◆ DIRECTIONS ◆
Give the number of lines in the listing that contain the word "Machines", and nothing besides.
# # # # # # #
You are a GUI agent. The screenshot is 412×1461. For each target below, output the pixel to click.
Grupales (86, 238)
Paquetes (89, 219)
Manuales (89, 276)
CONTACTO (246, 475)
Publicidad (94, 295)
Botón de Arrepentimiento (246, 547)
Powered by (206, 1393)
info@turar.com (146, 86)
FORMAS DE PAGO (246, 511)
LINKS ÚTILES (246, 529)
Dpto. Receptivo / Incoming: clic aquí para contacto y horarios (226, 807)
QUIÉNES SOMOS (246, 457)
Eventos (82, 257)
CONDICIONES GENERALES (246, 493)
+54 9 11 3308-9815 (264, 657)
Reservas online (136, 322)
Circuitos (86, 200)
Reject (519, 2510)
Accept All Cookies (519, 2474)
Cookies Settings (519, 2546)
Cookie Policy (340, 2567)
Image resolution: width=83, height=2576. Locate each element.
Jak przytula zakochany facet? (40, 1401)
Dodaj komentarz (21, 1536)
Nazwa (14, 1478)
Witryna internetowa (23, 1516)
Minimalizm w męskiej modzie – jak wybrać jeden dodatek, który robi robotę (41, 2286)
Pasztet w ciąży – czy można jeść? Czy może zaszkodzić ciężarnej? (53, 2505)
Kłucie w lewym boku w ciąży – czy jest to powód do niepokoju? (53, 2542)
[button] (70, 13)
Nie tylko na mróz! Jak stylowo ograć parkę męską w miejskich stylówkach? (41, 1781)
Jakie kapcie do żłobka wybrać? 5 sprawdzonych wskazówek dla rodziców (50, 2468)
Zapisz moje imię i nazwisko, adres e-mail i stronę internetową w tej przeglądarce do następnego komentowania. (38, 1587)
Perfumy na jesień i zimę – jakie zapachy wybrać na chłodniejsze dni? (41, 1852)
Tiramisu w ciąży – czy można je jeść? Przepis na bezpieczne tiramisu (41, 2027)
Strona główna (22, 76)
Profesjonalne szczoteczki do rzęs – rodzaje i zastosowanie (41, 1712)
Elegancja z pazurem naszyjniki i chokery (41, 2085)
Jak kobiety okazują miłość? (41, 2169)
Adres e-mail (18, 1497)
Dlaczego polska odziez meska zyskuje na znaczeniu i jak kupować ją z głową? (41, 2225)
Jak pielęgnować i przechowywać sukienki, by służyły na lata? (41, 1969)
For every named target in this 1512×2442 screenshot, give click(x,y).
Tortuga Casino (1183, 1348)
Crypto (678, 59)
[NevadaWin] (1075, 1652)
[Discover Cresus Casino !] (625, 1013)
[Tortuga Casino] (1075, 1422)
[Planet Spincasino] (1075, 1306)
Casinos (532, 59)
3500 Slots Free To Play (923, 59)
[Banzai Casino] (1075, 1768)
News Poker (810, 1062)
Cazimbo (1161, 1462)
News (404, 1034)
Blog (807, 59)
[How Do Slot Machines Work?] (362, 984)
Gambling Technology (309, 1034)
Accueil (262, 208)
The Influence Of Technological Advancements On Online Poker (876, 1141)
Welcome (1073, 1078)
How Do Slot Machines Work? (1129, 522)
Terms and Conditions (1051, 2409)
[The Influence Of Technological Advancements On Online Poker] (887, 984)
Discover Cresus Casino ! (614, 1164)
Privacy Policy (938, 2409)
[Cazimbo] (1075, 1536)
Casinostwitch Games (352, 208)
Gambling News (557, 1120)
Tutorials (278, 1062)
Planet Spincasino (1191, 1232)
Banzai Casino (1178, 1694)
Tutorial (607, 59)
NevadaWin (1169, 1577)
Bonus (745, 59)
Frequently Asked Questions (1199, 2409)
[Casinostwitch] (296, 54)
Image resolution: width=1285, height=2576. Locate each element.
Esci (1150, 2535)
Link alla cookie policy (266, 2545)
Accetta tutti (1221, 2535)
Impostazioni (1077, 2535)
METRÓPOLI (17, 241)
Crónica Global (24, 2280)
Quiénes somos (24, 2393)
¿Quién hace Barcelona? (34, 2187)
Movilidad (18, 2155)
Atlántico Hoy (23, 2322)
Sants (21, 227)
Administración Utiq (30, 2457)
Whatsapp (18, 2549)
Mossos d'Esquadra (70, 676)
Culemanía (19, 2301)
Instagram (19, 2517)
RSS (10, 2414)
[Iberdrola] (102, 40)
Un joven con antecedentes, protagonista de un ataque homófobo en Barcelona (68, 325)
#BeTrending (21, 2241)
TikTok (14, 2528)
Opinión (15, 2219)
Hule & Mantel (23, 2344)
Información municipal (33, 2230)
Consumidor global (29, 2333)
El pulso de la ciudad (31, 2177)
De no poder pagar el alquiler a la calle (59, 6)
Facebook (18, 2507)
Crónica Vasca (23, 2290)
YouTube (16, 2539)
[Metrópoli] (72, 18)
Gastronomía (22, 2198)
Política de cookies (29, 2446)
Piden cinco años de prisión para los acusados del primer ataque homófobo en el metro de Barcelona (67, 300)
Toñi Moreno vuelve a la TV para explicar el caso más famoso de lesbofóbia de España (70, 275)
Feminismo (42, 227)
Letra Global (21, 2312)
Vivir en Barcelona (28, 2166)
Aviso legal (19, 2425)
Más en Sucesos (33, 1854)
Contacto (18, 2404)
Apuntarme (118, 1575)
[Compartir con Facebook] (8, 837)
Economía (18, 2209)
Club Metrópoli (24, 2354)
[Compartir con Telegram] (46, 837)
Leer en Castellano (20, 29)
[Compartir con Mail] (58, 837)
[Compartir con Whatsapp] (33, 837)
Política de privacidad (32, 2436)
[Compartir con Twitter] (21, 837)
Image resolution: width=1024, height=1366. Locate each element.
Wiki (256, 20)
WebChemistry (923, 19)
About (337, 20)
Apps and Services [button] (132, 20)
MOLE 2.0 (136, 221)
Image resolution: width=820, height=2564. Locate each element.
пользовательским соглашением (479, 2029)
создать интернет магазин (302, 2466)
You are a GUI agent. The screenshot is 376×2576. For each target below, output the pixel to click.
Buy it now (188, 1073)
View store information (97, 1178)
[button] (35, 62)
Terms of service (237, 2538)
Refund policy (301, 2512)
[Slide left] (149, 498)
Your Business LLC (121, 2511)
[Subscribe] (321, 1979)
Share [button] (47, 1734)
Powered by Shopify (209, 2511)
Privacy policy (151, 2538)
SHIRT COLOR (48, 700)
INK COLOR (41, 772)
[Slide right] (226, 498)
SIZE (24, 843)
# # # # # # #
◆ RESULT ◆
2